In the right hemisphere, visual MRI ratings correlated with deficits in executive, visuospatial, and global cognition (Supplemental Table S1); analogous associations were found for the left hemisphere (Supplemental Table S2), spanning cortical and subcortical areas.

To assess group-level differences in cortical atrophy, a MANOVA comparing all visual ratings between PD patients and healthy controls showed significantly greater atrophy in the patient group (Supplemental Table S3). The most pronounced differences were found in the left orbitofrontal cortex, followed by the left medial and right anterior temporal cortices. Additional frontoinsular and anterior cingulate regions were also significantly affected, whereas posterior cortex changes, though present, were comparatively milder.

Stratifying patients into cognitively intact, MCI, and dementia subgroups revealed a stepwise atrophy gradient in eight out of twelve regions (Supplemental Table S4). The strongest effects emerged in the right anterior cingulate, right frontoinsular, and right medial temporal cortices. Other frontoinsular and temporal regions showed similar trends. In contrast, posterior cortical atrophy did not reach significance after correction, suggesting that progression toward dementia is primarily driven by fronto-cingulate and medial temporal degeneration.

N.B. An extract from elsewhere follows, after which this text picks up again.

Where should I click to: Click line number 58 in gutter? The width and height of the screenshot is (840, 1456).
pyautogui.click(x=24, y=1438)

Finally, one-vs-all Pearson correlations between visual atrophy ratings and PD-CRS composite scores demonstrated robust negative associations across both hemispheres (Supplemental Table S5A,B). The medial temporal, orbitofrontal, frontoinsular, and anterior cingulate regions showed the strongest correlations with total, frontosubcortical, and posterior PD-CRS scores, supporting the link between regional atrophy and cognitive dysfunction in early PD.

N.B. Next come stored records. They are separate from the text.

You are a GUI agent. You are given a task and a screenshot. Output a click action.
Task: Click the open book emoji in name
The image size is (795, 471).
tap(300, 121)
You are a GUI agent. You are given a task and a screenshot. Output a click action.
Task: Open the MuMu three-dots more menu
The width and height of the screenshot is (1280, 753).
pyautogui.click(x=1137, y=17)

3.6. Subtype Classification Based on Cognitive–Anatomical Profiles and Discriminative Validity

The constrained clustering approach produced eight cognitive–anatomical subtypes characterized by distinct neuropsychological and regional atrophy profiles. Supplementary Table S6 shows the most informative tests and subtests for each anatomo-cognitive subtype. Details of cluster centroids and neuropsychological profiles are provided in Supplementary Tables S6 and S7 and Figures S1 and S2. The subtypes displayed anatomically plausible patterns, with left and right frontosubcortical clusters exhibiting predominant deficits in executive functions and corresponding frontoinsular atrophy, and hippocampal clusters showing selective memory impairment associated with medial temporal atrophy. Subtypes such as the left and right frontosubcortical groups exhibited higher median scores in orbitofrontal, frontoinsular, and anterior cingulate regions, consistent with executive dysfunction. In contrast, left and right hippocampal subtypes showed selective medial temporal atrophy and impaired memory performance. The global subtype displayed diffuse, multiregional atrophy involving frontal, temporal, and posterior cortices.

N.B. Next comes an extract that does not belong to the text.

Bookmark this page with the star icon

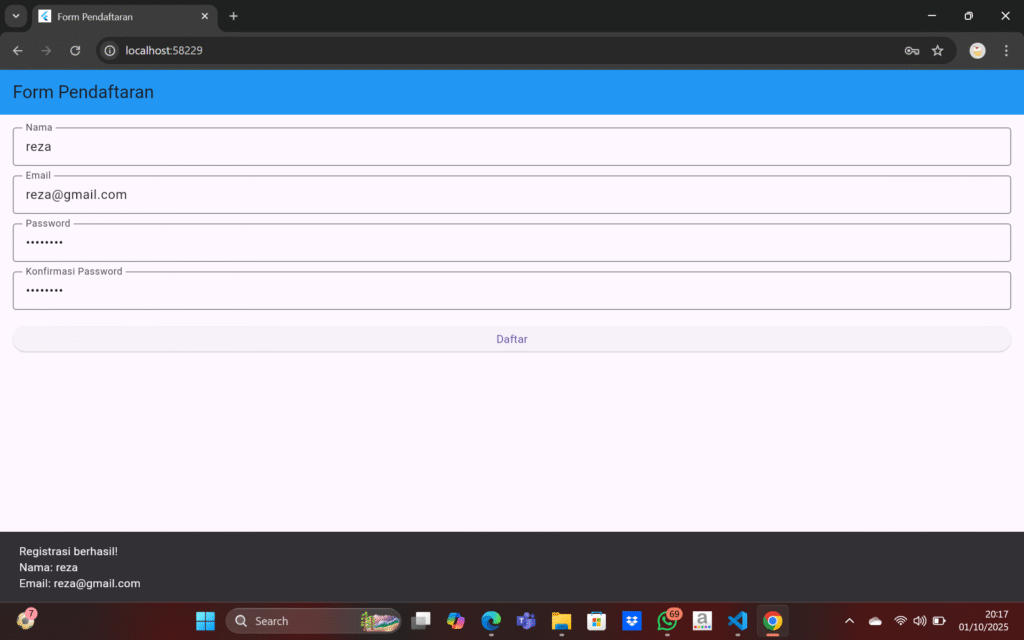[937, 51]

Silhouette analysis yielded a mean silhouette score of 0.52 (Supplementary Figure S2), indicating moderately well-defined clusters and supporting the internal consistency of the subtype structure. Most participants were tightly clustered around centroids, but seven individuals (8.6% of the PD cohort) exceeded 1 SD Mahalanobis distance from their assigned centroid and were classified as “atypical.” These individuals showed diffuse cognitive deficits and multiregional atrophy and were retained in group-level analyses. Sensitivity analyses using random centroid initialization (k-means++) yielded highly similar clustering solutions, with an adjusted Rand index of 0.87 across 100 iterations, supporting the robustness of the subtype structure.

To assess the discriminative power of each subtype, we applied one-vs-rest receiver operating characteristic (ROC) analysis with leave-one-out cross-validation. The area under the curve (AUC) values ranged from 0.68 (left posterior subtype) to 0.95 (global subtype), reflecting moderate to high discriminative performance in post hoc analyses (Figure 1). The intact cognition group, used as a comparative reference, showed a lower AUC (0.65), consistent with its characterization as a normative baseline rather than a discriminative category.

These findings support the internal coherence and construct validity of the proposed classification model. The observed AUC range, particularly the strong discriminability of the global, right hippocampal, and frontoinsular subtypes, reinforces the potential clinical utility of this approach for early patient stratification. Nevertheless, future validation in independent and longitudinal datasets is necessary to establish prognostic stability and translational value.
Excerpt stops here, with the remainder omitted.